An official for World Youth Day is “confident” the strike will be resolved in time.
Posted: 07.08.08
SYDNEY, Australia | Sydney’s railroad workers have announced a 24–hour strike for July 17, the day of Pope Benedict XVI’s arrival in Sydney for World Youth Day.
But Jim Hanna, media director for World Youth Day, said July 7 that organizers remained “confident that the parties will resolve their differences through arbitration,” and the papal tour through the streets of Sydney “will continue peacefully and uninterrupted.”
If the strike by the workers’ union over an unresolved pay claim occurs, it could strand up to 750,000 commuters on Sydney’s rail network, including hundreds of thousands of pilgrims traveling from the outer suburbs to the Mass venue.
To avert what could be transport chaos on the busiest day of the July 15–20 World Youth Day festivities, the New South Wales government has taken the issue to the Australian Industrial Relations Commission.
Meanwhile, Hanna said that during the week before the start of World Youth Day organizers had been inundated by “hundreds of walk–in international pilgrims.”
Referring to the pilgrim groups “from the United States, Europe and Latin America who had arrived at our office asking to be registered,” Hanna said the unregistered batch “haven’t shown up in our statistics until now.”

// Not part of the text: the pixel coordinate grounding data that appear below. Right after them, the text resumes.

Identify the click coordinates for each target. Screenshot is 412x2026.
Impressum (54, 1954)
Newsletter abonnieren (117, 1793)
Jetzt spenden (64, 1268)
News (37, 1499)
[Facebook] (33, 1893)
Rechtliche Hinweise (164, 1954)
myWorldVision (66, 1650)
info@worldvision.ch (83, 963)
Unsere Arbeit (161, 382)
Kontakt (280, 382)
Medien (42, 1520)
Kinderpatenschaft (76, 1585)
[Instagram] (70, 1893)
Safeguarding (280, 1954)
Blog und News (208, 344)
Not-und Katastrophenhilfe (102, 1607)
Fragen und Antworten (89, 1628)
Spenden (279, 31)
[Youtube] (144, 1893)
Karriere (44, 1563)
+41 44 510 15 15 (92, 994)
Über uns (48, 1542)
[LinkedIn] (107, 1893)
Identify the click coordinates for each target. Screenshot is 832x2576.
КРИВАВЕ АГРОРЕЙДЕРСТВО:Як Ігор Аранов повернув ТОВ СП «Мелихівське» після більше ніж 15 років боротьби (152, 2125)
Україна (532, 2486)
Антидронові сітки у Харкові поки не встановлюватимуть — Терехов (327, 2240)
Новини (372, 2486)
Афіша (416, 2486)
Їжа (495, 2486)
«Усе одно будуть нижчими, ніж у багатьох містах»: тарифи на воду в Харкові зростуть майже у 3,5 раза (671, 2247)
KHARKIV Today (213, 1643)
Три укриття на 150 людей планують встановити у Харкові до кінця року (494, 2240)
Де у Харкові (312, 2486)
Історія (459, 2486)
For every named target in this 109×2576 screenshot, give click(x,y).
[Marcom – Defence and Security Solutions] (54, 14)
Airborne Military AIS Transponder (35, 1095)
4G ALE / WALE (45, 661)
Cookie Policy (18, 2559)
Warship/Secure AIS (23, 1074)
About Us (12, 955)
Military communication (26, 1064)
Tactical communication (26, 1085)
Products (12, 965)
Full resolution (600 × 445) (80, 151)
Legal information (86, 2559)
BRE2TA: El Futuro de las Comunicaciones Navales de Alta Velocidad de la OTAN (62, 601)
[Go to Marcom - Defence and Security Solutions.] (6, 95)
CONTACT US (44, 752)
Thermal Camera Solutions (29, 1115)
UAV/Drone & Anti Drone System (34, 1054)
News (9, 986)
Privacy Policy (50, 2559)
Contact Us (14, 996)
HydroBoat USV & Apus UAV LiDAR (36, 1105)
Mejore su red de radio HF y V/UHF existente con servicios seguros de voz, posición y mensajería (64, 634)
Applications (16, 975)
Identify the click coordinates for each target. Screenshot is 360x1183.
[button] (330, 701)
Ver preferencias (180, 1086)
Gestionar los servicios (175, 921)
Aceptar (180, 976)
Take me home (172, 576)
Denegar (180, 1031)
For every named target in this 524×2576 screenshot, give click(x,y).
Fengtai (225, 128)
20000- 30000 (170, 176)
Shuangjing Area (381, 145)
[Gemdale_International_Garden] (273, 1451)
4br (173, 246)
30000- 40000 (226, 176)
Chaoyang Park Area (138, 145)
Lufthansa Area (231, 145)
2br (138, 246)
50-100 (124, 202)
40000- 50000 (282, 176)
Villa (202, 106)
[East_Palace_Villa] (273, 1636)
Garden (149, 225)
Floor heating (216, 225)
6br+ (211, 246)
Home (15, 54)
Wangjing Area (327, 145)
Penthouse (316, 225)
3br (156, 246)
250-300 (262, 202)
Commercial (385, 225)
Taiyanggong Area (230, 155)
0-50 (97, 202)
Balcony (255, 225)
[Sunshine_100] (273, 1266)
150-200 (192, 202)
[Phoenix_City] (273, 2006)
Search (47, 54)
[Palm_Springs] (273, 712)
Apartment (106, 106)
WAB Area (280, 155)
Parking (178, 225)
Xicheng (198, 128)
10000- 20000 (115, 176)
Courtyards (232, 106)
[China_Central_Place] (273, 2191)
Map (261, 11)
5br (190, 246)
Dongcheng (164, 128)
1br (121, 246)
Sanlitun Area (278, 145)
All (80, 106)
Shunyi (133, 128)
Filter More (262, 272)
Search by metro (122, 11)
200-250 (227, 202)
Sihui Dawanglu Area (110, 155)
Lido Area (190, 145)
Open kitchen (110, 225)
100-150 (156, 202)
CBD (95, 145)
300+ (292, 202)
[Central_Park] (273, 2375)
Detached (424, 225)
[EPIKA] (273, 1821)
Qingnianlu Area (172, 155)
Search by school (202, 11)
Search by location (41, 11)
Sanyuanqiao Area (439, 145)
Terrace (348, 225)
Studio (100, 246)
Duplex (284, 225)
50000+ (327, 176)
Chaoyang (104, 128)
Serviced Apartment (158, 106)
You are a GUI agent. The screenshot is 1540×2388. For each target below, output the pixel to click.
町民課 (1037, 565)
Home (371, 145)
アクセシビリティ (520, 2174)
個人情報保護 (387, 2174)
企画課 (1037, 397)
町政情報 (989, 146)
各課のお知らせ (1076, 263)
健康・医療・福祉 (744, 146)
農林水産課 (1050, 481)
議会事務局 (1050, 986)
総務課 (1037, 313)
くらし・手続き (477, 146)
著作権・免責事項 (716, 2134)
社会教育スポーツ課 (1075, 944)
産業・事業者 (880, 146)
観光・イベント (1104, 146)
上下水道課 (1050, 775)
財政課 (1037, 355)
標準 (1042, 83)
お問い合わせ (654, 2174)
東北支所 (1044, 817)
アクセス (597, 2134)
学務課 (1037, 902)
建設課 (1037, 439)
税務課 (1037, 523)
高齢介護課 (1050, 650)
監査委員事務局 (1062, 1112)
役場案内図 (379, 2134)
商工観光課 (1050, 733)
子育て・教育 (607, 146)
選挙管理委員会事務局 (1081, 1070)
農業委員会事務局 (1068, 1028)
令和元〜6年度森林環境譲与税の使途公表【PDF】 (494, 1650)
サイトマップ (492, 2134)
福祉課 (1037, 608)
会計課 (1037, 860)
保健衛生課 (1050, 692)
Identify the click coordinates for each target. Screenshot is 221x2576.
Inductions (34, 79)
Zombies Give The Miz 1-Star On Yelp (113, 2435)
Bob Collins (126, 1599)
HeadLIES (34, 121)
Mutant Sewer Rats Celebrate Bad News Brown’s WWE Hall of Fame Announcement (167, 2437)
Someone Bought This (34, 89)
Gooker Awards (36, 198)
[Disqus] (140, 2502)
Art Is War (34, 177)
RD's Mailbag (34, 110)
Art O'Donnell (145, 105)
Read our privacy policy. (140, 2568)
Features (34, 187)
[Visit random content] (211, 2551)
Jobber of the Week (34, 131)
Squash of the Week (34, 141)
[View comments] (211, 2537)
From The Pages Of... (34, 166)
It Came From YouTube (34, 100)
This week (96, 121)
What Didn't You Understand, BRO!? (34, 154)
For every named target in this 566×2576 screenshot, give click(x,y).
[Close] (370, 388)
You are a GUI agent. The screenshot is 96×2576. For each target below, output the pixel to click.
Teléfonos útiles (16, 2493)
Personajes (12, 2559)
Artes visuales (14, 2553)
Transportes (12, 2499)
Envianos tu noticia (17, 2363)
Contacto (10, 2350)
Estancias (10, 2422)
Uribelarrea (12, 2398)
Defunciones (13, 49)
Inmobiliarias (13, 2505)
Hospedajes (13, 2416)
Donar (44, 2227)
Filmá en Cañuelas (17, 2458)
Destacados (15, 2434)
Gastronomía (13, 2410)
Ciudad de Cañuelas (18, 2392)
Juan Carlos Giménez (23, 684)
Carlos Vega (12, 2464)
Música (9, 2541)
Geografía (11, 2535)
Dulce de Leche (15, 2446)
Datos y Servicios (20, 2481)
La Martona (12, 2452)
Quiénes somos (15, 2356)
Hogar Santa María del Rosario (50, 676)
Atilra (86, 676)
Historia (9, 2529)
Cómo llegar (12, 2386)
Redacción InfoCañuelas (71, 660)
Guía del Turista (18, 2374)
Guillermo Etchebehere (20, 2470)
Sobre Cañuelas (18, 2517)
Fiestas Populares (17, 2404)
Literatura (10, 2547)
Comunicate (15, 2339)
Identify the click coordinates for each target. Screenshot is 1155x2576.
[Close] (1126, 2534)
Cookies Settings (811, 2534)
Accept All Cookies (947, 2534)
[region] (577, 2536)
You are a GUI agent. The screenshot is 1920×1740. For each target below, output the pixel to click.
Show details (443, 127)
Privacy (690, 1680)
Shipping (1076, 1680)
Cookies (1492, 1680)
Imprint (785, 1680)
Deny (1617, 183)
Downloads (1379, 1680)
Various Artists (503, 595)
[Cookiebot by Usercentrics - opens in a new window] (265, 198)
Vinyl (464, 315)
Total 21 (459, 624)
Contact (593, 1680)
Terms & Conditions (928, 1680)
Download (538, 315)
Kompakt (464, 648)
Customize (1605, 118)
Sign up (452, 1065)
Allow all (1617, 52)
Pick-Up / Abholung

Hanna said many of the new arrivals did not want to be part of the whole week’s program and were asking for registration of the weekend package that includes the pilgrim walk, vigil and closing Mass.
He said despite media reports of a slow turnout for pilgrim registrations organizers were confident of reaching registrations in excess of 220,000 pilgrims, including 123,000 international ones.
The 40 extra flights into Sydney International Airport scheduled in recent days were a measure of the international demand, he said.
“Our contacts at the airlines are reporting that those flights are filling up fast; they’re almost” full, he said.